This primarily impacts larger deployments, particularly where lists of millions of objects like keys or containerIDs becomes routine even through internal reporting mechanisms.
This behavior was introduced deliberately in the JDK ergonomics. The earliest complaints about the behavior I encountered are from JDK6: https://bugs.openjdk.org/browse/JDK-6872335
But it looks like it was actually introduced before that, based on this doc describing GC tuning changes for J2SE 5.0: https://docs.oracle.com/javase/1.5.0/docs/guide/vm/gc-ergonomics.html
The choice of -XX:NewRatio=3 instead of the default value of 2 comes down to the observation that Ozone does not require a young generation heap size that is 1/3 of the total heap (among other things, most Ozone deployments have worked fine even with the artificially tiny value), and to the fact that NewRatio will automatically adjust in tandem with heap size adjustments as opposed to something like -Xmn that would need to be recalculated every time or left static and require future manual adjustment.

|---|

• [REQUESTS]
a – Summarize the Ozone heap-tuning excerpt in two sentences.
b – Please pick up the Ozone heap-tuning excerpt after its final sentence and keep writing.
The lines play no part in anything asked about the Ozone heap-tuning excerpt.

|---|

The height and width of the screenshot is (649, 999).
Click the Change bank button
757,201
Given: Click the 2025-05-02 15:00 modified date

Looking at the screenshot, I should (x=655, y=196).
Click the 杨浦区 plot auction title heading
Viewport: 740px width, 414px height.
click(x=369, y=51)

|---|

• [ANSWER SET]
a – The behavior mainly affects larger deployments where listing millions of objects such as keys or container IDs is routine, and it was deliberately built into JDK ergonomics, with complaints going back to JDK6 and a J2SE 5.0 document pointing to an even earlier origin. The choice of -XX:NewRatio=3 over the default of 2 reflects that Ozone does not need a young generation one third the size of the total heap, and that NewRatio adjusts automatically with heap size, while -Xmn would have to be recalculated each time or left static for later manual adjustment.

b –
Impacts to running clusters: I have observed one occasion where configuring a larger Young Generation heap size did result in ParNew collections taking a substantially longer time, on an SCM where -Xmx200g. This was noticeable when looking at the logs, and was detectable in some client interactions, but there were no further impacts. In every prod cluster I have seen where this change has been implemented from ~100g on down, no negative impacts observed at all.
What is the link to the Apache JIRA
https://issues.apache.org/jira/browse/HDDS-14106
How was this patch tested?
Manual testing, successful deployment in production clusters, build-branch on fork. Two tests failed, but they are not germane to the change and appear to be do to a config issue in the integration (container) setup.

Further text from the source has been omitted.